OBJECTIVE.
Rewrite the lines that begin at the one containing "This screenshot has width=912, height=608." and stop after the one containing "Looking at the screenshot, I should coord(821,8).", changing "dropdown" to "drop-down menu" and leaving everything else the same.

———

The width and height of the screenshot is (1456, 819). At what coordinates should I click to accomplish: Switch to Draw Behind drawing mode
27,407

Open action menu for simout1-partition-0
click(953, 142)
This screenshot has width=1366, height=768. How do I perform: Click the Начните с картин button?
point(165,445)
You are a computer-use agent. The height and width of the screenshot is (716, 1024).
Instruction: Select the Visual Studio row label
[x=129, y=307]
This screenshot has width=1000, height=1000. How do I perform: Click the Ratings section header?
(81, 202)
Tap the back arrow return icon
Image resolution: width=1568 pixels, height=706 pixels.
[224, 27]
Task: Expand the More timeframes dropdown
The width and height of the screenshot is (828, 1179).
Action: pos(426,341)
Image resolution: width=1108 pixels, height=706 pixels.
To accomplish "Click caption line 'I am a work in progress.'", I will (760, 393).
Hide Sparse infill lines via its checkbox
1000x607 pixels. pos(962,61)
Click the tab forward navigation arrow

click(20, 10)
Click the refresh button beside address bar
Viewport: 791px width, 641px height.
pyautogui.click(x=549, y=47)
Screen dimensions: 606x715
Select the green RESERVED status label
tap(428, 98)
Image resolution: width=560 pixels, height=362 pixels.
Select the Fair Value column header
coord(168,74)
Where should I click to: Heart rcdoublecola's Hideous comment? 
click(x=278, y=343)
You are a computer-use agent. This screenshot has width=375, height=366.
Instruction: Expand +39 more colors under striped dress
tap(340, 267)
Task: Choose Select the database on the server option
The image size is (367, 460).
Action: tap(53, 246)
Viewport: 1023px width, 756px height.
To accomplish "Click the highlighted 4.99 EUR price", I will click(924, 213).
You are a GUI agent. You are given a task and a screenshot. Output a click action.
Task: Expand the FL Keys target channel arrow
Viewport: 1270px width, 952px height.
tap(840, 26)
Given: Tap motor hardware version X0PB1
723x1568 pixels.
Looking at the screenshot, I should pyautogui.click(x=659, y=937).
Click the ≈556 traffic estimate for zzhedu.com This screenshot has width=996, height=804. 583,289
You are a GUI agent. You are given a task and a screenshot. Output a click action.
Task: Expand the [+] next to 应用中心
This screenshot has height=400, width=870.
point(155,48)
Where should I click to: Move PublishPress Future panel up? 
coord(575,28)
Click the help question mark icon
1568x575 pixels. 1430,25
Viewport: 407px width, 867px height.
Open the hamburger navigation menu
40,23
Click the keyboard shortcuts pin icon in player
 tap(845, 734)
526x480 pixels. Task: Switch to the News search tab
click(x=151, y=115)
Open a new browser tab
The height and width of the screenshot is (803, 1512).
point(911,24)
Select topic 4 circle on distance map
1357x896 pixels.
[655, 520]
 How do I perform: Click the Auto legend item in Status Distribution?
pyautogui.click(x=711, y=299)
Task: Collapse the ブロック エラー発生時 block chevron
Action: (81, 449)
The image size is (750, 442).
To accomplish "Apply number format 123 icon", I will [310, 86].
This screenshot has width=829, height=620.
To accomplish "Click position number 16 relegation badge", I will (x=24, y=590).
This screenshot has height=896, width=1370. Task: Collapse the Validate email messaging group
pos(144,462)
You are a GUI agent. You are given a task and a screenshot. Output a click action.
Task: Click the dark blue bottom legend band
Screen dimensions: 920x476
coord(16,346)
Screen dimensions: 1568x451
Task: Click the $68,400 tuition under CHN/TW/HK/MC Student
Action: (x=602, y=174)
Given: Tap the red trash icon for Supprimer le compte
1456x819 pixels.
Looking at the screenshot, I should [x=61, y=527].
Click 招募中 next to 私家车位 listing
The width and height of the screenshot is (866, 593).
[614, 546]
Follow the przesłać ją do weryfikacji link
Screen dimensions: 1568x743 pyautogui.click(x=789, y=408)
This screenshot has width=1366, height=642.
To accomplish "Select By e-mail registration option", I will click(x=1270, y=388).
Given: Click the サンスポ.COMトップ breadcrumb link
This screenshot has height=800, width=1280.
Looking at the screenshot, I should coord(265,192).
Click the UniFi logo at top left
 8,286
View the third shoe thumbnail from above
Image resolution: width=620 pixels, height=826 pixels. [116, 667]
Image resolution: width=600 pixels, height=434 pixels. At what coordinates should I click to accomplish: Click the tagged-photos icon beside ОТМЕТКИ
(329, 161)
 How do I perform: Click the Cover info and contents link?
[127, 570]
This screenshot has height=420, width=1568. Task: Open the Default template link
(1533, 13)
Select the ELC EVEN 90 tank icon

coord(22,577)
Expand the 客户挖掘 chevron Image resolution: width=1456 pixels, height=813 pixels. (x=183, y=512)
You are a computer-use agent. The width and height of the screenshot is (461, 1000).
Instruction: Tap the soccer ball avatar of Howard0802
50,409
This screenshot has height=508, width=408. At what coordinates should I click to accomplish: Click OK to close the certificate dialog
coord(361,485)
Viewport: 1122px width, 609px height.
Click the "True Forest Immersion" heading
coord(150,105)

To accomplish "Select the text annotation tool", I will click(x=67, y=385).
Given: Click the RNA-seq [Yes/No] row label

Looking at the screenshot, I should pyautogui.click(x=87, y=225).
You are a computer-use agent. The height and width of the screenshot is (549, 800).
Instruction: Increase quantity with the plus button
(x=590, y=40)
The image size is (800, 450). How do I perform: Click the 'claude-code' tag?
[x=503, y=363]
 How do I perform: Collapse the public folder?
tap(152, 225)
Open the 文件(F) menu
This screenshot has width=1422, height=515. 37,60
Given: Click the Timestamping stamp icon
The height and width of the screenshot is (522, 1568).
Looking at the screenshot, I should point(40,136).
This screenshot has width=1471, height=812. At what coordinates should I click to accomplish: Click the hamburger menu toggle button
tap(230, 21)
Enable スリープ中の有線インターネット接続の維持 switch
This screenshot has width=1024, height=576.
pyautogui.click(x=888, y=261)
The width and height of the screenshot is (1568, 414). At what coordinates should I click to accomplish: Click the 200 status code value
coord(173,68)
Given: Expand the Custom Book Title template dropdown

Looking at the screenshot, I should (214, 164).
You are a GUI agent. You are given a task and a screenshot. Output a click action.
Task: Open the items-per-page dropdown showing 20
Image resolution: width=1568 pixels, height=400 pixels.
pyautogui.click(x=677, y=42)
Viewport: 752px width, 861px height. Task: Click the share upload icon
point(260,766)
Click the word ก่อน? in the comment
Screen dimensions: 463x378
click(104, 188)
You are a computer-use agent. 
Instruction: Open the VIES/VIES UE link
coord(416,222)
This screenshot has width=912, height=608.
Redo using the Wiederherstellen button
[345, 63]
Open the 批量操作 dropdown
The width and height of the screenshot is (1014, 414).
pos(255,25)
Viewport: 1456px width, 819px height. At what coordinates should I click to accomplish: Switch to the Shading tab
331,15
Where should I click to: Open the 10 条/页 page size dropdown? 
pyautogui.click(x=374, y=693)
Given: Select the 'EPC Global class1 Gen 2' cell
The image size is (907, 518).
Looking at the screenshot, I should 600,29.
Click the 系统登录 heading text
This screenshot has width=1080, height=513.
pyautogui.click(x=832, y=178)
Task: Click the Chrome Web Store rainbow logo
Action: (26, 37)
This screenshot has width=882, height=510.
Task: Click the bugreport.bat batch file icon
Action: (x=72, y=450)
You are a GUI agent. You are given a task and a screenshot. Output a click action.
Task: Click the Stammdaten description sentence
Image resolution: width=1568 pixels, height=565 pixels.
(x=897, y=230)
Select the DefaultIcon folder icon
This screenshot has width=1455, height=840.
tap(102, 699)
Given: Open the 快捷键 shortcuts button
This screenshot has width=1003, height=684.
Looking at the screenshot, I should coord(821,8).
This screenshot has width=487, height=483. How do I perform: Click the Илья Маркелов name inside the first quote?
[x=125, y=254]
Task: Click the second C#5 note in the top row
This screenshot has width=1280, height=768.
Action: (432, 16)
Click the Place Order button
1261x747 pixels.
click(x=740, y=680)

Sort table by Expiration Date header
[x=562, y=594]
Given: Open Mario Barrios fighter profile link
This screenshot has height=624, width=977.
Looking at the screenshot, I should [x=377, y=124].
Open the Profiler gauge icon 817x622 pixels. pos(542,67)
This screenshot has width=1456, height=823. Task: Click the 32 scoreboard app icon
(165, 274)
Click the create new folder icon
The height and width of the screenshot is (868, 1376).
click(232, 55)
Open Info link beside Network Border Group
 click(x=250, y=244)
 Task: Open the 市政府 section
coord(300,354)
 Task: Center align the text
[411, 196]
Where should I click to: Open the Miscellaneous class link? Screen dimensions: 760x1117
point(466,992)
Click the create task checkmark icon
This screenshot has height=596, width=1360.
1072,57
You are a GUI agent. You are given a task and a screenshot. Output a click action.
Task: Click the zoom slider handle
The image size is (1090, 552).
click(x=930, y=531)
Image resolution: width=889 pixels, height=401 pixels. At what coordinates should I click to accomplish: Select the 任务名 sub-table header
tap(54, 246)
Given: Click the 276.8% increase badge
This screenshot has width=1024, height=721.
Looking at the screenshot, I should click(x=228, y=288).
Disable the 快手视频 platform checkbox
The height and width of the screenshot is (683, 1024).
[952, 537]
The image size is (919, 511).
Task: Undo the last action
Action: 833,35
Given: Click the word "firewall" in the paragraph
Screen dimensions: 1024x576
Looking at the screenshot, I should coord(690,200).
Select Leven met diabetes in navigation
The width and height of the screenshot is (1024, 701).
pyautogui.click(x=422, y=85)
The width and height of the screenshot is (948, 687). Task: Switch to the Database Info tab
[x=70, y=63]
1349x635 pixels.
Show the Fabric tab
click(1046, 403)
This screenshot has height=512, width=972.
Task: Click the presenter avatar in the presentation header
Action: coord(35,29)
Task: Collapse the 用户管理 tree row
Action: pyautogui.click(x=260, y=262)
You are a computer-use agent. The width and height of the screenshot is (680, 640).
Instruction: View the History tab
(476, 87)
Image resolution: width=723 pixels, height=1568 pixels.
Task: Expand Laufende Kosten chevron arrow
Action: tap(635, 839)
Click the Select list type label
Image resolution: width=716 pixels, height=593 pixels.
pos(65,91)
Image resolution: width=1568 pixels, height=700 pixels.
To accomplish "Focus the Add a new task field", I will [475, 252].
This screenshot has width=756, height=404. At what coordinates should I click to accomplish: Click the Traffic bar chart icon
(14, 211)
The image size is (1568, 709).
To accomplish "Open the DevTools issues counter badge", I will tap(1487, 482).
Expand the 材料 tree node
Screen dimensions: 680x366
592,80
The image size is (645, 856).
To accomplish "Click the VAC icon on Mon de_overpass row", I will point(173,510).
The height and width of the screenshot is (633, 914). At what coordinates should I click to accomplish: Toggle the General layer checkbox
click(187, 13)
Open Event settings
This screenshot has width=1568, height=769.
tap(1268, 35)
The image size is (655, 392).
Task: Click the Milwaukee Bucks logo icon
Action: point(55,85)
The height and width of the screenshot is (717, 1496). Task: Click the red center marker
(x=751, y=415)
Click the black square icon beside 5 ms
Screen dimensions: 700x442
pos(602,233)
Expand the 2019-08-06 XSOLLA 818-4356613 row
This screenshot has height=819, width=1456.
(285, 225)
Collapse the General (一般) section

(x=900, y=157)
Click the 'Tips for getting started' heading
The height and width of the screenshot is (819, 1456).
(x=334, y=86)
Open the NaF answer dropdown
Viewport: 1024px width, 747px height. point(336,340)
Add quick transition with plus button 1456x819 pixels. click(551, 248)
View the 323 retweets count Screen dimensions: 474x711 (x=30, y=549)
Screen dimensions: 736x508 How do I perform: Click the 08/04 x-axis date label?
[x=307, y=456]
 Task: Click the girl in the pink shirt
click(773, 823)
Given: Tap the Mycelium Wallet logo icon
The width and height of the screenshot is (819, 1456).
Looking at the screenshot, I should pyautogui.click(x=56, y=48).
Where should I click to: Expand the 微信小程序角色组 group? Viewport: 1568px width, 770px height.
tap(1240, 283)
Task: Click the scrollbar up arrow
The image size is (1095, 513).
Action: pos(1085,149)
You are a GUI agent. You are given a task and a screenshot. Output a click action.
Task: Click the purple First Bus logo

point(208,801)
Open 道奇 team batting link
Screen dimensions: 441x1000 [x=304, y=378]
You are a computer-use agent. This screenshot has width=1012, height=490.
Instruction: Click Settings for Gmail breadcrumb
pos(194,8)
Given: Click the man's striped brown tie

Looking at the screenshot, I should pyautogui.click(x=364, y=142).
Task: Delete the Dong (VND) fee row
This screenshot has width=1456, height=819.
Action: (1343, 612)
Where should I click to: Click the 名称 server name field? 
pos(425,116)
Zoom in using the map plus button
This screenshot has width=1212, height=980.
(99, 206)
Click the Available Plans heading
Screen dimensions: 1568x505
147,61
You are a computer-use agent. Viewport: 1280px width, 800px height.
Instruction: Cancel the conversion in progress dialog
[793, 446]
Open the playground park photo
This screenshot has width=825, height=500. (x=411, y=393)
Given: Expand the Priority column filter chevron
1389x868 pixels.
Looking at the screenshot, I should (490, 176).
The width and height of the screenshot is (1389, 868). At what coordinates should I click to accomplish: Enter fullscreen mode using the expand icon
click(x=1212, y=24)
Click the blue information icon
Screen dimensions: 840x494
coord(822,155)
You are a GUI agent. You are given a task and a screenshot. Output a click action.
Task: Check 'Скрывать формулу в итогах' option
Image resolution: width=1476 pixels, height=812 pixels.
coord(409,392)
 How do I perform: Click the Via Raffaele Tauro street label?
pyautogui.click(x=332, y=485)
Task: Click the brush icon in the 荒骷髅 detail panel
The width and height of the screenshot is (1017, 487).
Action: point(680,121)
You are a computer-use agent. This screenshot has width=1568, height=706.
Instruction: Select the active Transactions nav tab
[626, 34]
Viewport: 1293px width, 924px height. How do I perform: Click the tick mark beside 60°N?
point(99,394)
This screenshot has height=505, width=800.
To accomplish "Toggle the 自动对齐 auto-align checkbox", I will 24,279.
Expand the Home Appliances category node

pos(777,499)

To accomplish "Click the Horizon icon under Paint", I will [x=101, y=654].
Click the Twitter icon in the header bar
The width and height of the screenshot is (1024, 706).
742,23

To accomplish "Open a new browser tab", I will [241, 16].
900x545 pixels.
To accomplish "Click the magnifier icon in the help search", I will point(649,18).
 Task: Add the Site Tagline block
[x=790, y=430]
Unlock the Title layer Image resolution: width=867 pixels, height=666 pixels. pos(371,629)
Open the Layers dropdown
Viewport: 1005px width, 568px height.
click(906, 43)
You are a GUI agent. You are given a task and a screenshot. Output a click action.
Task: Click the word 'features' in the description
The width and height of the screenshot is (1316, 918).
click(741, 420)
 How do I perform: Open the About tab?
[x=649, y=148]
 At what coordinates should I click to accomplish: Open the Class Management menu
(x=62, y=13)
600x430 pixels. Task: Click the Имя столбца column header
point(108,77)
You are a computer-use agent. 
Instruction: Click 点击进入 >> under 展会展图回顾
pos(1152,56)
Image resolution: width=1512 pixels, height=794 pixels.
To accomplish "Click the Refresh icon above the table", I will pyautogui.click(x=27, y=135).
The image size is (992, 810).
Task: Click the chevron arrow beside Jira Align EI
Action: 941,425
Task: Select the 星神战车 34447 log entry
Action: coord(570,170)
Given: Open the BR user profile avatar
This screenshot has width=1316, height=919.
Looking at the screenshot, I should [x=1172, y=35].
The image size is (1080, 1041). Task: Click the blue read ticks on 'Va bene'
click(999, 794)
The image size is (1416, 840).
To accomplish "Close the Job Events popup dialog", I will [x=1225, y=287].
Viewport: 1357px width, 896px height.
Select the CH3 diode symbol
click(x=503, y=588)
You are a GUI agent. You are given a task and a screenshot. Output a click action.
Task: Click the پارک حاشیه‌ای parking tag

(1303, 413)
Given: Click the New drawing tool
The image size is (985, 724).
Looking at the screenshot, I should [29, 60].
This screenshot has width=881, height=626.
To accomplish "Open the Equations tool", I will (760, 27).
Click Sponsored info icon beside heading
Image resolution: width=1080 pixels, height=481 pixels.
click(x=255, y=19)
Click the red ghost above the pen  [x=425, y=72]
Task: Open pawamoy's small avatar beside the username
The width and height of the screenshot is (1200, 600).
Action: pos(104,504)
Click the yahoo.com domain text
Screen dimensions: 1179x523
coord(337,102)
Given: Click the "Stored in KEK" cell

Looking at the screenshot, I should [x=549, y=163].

———

FINISHED ANSWER.
This screenshot has width=912, height=608.
Redo using the Wiederherstellen button
[345, 63]
Open the 批量操作 drop-down menu
The width and height of the screenshot is (1014, 414).
pos(255,25)
Viewport: 1456px width, 819px height. At what coordinates should I click to accomplish: Switch to the Shading tab
331,15
Where should I click to: Open the 10 条/页 page size drop-down menu? 
pyautogui.click(x=374, y=693)
Given: Select the 'EPC Global class1 Gen 2' cell
The image size is (907, 518).
Looking at the screenshot, I should 600,29.
Click the 系统登录 heading text
This screenshot has width=1080, height=513.
pyautogui.click(x=832, y=178)
Task: Click the Chrome Web Store rainbow logo
Action: (26, 37)
This screenshot has width=882, height=510.
Task: Click the bugreport.bat batch file icon
Action: (x=72, y=450)
You are a GUI agent. You are given a task and a screenshot. Output a click action.
Task: Click the Stammdaten description sentence
Image resolution: width=1568 pixels, height=565 pixels.
(x=897, y=230)
Select the DefaultIcon folder icon
This screenshot has width=1455, height=840.
tap(102, 699)
Given: Open the 快捷键 shortcuts button
This screenshot has width=1003, height=684.
Looking at the screenshot, I should coord(821,8).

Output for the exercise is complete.